В обеих этих картинах мира, на первый взгляд, противоположных, есть важнейшая общая черта: в них отсутствуют русские как субъект.
Русские люди – их лица, их самоощущение, их судьбы – не имеют никакого самостоятельного значения и ценности: они воспринимаются лишь как иллюстрация к тем или иным идеологическим конструктам.
Человеческое лицо, жизнерадостное или хмурое, пригодно лишь к одному: демонстрировать, что в такую-то эпоху при таких-то обстоятельствах простым людям жилось хорошо или плохо. Улыбается – значит, ему хорошо; а раз в оккупации, и вдруг хорошо – значит, «оправдание фашизма».
Интересно, что сказали бы ревнители идеологической чистоты вот об этой фотографии?
Гражданская война в Югославии. Жительница Сараево идет по осажденному, измученному бомбежками городу. Идет пешком на работу – нарядная, как на бал. Не кланяется взрывам, не прячется по подворотням. Эта женщина недавно потеряла мать, ей и ее семье знакомы все тяготы полуголодной жизни под обстрелом: но она идет с гордо поднятой головой, и на лице ее – улыбка.
Это знаменитое фото никто не пытался запрещать или прятать на том основании, что оно, мол, «смягчает» или «оправдывает» ужасы осады Сараево. Напротив: широко распространенное западными информационными агентствами, оно сыграло свою пропагандистскую роль в югославском конфликте.
А затем приобрело и гораздо более широкое значение, став символом мужества и гордости мирных людей на войне. Символом того, как и в нечеловеческих обстоятельствах мы находим в себе силы оставаться людьми.
В бесконечных спорах и разговорах о новейшей российской истории остро не хватает этой сердцевины. В идеологических построениях всех цветов и направлений напрочь отсутствуют русские – не как объект, а как субъект. Не безликие безгласные «жертвы», пригодные лишь на то, чтобы поминать их всуе с трибун и спекулировать ими в политических играх – живые люди с именами, лицами и неповторимыми судьбами.

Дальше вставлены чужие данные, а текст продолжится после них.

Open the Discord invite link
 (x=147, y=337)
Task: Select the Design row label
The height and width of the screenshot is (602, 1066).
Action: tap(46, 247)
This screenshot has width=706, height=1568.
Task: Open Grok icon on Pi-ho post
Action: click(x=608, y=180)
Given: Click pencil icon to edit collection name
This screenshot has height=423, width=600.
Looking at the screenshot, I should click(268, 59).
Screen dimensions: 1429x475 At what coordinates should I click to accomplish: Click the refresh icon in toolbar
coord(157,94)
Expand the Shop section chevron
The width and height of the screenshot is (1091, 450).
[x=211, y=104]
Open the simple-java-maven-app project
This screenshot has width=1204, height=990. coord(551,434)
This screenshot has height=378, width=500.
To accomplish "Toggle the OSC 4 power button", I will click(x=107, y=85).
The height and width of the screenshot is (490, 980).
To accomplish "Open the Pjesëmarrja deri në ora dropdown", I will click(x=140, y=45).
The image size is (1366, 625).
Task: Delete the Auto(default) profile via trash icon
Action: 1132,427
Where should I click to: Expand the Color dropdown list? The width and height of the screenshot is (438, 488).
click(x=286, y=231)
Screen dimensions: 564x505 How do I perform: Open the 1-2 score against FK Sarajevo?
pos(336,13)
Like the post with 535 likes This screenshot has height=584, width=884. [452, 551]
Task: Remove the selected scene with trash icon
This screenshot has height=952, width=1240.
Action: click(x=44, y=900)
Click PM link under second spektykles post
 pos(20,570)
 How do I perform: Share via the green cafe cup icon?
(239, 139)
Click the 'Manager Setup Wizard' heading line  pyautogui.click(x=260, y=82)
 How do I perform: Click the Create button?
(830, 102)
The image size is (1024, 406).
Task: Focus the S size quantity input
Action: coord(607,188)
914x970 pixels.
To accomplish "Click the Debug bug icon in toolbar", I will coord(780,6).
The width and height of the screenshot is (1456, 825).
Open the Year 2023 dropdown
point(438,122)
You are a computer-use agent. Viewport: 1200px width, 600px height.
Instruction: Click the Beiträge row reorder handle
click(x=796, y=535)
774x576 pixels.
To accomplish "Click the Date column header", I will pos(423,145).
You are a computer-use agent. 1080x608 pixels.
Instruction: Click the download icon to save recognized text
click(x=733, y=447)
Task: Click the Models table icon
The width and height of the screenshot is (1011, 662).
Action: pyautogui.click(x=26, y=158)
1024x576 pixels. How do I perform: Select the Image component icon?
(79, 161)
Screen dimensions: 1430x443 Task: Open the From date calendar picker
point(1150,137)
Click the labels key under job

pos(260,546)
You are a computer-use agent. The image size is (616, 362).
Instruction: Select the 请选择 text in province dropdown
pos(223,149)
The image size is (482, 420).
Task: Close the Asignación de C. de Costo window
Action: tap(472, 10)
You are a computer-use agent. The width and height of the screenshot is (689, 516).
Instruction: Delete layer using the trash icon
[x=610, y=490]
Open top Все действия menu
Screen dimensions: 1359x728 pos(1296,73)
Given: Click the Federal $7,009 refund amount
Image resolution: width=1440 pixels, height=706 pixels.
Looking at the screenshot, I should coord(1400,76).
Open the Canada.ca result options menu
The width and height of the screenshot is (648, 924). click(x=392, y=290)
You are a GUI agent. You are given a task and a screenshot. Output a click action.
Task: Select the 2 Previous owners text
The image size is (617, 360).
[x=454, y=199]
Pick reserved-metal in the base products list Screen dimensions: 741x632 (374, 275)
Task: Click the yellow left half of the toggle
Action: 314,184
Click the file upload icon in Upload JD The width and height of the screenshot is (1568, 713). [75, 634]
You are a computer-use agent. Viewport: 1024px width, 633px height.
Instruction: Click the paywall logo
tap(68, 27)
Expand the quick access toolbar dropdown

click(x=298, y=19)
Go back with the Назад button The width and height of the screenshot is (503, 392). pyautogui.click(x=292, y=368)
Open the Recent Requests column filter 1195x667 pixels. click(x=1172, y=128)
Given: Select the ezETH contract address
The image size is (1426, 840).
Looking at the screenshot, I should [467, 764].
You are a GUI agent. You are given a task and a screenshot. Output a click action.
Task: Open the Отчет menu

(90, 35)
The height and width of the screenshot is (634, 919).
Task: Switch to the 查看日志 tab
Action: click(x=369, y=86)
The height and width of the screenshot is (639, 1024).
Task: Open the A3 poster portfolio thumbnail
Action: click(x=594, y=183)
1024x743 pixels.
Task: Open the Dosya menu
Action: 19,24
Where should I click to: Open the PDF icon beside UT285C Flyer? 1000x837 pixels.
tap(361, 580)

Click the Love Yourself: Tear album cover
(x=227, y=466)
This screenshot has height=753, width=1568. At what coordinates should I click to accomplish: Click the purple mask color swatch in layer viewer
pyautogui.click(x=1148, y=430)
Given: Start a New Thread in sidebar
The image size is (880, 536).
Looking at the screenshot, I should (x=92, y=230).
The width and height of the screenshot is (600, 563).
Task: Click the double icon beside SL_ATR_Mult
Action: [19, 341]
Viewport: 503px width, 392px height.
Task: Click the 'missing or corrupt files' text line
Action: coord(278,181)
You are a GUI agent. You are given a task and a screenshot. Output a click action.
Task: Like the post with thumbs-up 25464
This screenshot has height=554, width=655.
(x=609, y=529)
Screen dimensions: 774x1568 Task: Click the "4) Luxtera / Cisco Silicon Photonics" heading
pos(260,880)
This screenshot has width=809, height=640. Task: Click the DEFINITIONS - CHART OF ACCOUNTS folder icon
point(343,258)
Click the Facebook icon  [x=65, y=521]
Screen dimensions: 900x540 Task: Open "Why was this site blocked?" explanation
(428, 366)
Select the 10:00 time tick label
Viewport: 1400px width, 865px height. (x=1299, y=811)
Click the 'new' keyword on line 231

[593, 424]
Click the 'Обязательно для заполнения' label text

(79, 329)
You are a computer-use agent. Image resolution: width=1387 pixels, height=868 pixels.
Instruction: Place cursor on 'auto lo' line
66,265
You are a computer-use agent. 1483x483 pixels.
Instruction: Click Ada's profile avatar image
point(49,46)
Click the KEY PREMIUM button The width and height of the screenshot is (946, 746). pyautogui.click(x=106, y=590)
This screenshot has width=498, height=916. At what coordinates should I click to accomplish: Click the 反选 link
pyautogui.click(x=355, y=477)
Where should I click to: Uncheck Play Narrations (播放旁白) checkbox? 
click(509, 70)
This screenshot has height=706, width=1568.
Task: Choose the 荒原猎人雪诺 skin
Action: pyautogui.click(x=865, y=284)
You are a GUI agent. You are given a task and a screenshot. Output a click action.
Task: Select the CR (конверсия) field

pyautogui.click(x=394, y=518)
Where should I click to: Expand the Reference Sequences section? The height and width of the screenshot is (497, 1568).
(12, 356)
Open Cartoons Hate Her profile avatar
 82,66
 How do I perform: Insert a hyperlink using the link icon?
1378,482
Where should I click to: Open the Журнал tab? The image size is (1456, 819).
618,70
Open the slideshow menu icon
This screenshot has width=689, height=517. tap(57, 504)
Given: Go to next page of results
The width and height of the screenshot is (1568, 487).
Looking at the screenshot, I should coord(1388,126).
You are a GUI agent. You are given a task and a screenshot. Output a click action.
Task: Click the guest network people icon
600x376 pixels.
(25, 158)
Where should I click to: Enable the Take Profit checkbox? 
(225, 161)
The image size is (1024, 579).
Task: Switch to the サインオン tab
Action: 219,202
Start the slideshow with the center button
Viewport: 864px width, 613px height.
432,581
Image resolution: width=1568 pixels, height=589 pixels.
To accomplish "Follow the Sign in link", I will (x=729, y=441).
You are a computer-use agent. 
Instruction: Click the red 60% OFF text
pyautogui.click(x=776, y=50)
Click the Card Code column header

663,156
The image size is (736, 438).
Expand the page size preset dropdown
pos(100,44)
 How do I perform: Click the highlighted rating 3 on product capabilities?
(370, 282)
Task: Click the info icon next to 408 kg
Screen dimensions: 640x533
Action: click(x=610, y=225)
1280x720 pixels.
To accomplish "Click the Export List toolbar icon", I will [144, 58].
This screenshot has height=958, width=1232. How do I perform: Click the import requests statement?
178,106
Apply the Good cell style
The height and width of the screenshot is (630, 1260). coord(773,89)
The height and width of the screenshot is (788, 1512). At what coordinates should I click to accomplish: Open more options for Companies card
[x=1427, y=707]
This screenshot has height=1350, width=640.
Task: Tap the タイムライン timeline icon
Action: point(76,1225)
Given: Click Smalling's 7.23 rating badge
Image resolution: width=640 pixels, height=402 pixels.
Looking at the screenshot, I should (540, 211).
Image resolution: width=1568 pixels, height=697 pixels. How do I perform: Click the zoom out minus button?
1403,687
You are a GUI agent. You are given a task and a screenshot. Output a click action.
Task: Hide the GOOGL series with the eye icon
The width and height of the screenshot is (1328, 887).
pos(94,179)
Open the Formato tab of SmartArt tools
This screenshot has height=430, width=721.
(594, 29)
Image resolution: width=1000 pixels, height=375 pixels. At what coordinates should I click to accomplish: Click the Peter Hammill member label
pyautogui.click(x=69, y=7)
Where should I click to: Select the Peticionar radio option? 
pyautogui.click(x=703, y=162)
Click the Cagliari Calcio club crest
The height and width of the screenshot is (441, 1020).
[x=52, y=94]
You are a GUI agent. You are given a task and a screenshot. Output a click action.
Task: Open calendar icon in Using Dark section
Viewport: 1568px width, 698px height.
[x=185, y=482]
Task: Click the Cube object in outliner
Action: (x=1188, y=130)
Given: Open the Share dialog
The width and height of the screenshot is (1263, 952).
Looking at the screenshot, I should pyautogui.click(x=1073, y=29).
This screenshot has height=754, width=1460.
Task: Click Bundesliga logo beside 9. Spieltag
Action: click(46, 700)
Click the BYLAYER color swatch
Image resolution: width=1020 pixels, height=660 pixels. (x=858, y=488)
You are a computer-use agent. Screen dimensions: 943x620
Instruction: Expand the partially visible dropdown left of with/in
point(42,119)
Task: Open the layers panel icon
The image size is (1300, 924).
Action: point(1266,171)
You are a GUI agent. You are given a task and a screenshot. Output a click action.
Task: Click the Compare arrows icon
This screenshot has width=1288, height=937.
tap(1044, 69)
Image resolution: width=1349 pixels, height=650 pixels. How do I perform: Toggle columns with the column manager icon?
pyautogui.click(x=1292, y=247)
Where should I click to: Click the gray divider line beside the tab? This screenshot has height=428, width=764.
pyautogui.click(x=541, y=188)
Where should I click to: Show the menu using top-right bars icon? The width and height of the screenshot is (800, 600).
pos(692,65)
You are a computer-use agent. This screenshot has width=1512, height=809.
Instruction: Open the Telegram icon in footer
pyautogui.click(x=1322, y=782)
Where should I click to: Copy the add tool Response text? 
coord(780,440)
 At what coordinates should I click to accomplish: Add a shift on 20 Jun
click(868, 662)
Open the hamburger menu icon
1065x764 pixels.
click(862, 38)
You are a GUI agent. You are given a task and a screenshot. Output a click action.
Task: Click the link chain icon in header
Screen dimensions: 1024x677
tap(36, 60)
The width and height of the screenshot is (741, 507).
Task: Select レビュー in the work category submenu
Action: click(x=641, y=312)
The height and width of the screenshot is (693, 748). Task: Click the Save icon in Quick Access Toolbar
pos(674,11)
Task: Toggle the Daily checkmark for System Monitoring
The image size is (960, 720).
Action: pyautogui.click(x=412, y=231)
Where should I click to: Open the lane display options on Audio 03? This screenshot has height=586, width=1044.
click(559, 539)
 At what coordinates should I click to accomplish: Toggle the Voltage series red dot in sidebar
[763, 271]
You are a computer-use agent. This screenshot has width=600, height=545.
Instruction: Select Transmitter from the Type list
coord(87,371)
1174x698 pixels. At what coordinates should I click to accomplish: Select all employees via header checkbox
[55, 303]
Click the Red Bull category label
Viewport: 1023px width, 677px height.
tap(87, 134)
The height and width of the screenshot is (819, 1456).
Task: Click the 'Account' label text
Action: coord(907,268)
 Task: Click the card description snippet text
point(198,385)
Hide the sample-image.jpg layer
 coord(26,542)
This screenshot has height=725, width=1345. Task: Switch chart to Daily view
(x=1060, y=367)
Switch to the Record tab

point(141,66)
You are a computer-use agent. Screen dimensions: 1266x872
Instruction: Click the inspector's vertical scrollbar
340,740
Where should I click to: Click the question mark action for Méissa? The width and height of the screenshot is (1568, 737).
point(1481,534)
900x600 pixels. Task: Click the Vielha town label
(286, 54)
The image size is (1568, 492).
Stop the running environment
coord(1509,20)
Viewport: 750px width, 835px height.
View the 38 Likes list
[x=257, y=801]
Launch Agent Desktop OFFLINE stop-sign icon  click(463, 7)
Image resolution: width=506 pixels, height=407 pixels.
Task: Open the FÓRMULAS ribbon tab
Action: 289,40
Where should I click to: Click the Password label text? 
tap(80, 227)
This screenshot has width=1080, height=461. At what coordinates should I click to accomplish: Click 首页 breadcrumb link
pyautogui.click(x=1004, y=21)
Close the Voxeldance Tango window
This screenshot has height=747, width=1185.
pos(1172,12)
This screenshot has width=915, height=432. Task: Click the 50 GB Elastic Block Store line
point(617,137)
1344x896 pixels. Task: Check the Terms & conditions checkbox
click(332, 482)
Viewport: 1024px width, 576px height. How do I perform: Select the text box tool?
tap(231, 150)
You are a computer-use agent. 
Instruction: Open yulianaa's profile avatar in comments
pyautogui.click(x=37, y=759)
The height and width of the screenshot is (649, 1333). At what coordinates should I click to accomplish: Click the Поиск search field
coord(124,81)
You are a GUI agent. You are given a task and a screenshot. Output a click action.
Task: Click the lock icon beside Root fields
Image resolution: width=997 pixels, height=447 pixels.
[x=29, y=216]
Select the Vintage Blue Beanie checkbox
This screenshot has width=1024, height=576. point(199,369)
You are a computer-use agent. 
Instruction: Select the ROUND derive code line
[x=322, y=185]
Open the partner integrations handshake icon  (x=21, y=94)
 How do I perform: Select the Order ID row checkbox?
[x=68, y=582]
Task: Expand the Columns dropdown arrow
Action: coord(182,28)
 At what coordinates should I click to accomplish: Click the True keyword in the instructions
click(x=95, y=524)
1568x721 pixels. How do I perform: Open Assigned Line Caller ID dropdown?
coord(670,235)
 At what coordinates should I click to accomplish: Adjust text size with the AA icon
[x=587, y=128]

Не только щепки в водовороте истории, но и ее творцы. Те, кто не просто «выживал» среди горестей и бед, но и продолжал жить. И этот неугасимый огонь жизни, без которого бессмысленна любая идеология – передал нам, своим потомкам.
Немцы-захватчики, с простодушным любопытством туристов фотографировавшие «русских дикарей», давно лежат в земле. А русские дети, что улыбаются нам с этих старых фотографий – быть может, живы и сейчас. А если и нет, то живы их дети и внуки, и правнуки так же щербато улыбаются солнышку и весеннему небу. Они не просто выжили на войне – они сохранили себя. Для нас.
И еще мне вспоминается рассказ, услышанный в Донецке: о том, что даже в самые страшные, голодные, убийственные дни войны ни на день не прекращал работу городской кукольный театр. Артисты устраивали для малышей бесплатные представления в школах, парках, даже просто во дворах.
Потому что самое страшное на войне – не голод и холод, даже не кровь и смерть; самое страшное – когда исчезает радость из глаз детей. Пока дети продолжают играть и улыбаться жизни – еще не все потеряно.